The 120-day term must be one continuous period of incarceration. In computing the 120-
day term, separate periods of incarceration may not be combined. If a defendant is taken
into custody a second (or subsequent) time for the same offense, the term will begin again
at day zero.” 725 ILCS 5/103-5(a) (West 2022).
¶ 41 The 120–day speedy trial period begins to run automatically if a defendant remains in
custody pending trial. People v. Wooddell, 219 Ill.2d 166, 174 (2006). That speedy-trial period
may be extended once, by up to 60 days, if the trial court finds “that the State has exercised without
success due diligence to obtain evidence material to the case and that there are reasonable grounds
to believe that such evidence may be obtained at a later day.” 725 ILCS 5/103(c) (West 2022). The
State bears the burden of showing due diligence and the test of due diligence is whether the State
began efforts to locate its witness in sufficient time to secure his or her presence before the speedy
trial term expired. People v. Ealy, 2019 IL App (1st) 161575, ¶ 44. We review the trial court’s
decision to grant an extension for an abuse of discretion. Id.

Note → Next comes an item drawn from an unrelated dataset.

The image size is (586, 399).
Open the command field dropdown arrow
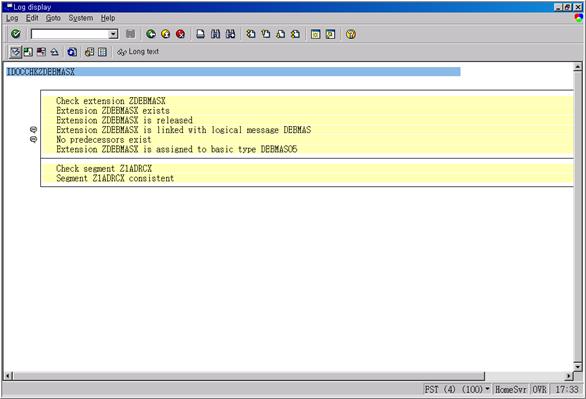pos(113,34)
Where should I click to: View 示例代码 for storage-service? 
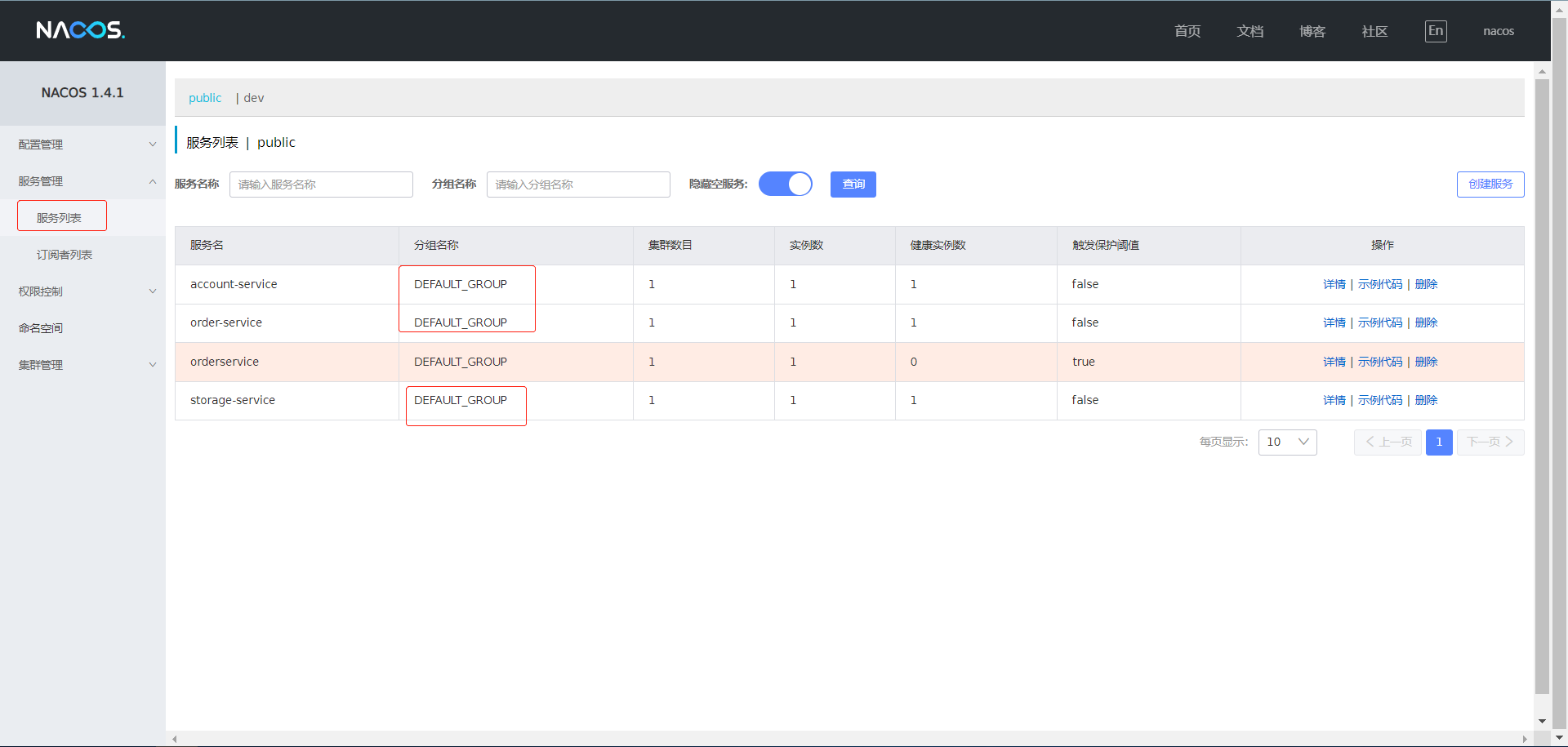(1379, 400)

¶ 42 The record reflects that, starting in July 2021, the State indicated to the trial court that it
made numerous attempts to locate and speak with multiple material witnesses in the case, including
Mack, Ebonie and Washington. The trial court expressed concern about this case being the oldest
on its docket and that it would not grant any continuances unless there was a good reason.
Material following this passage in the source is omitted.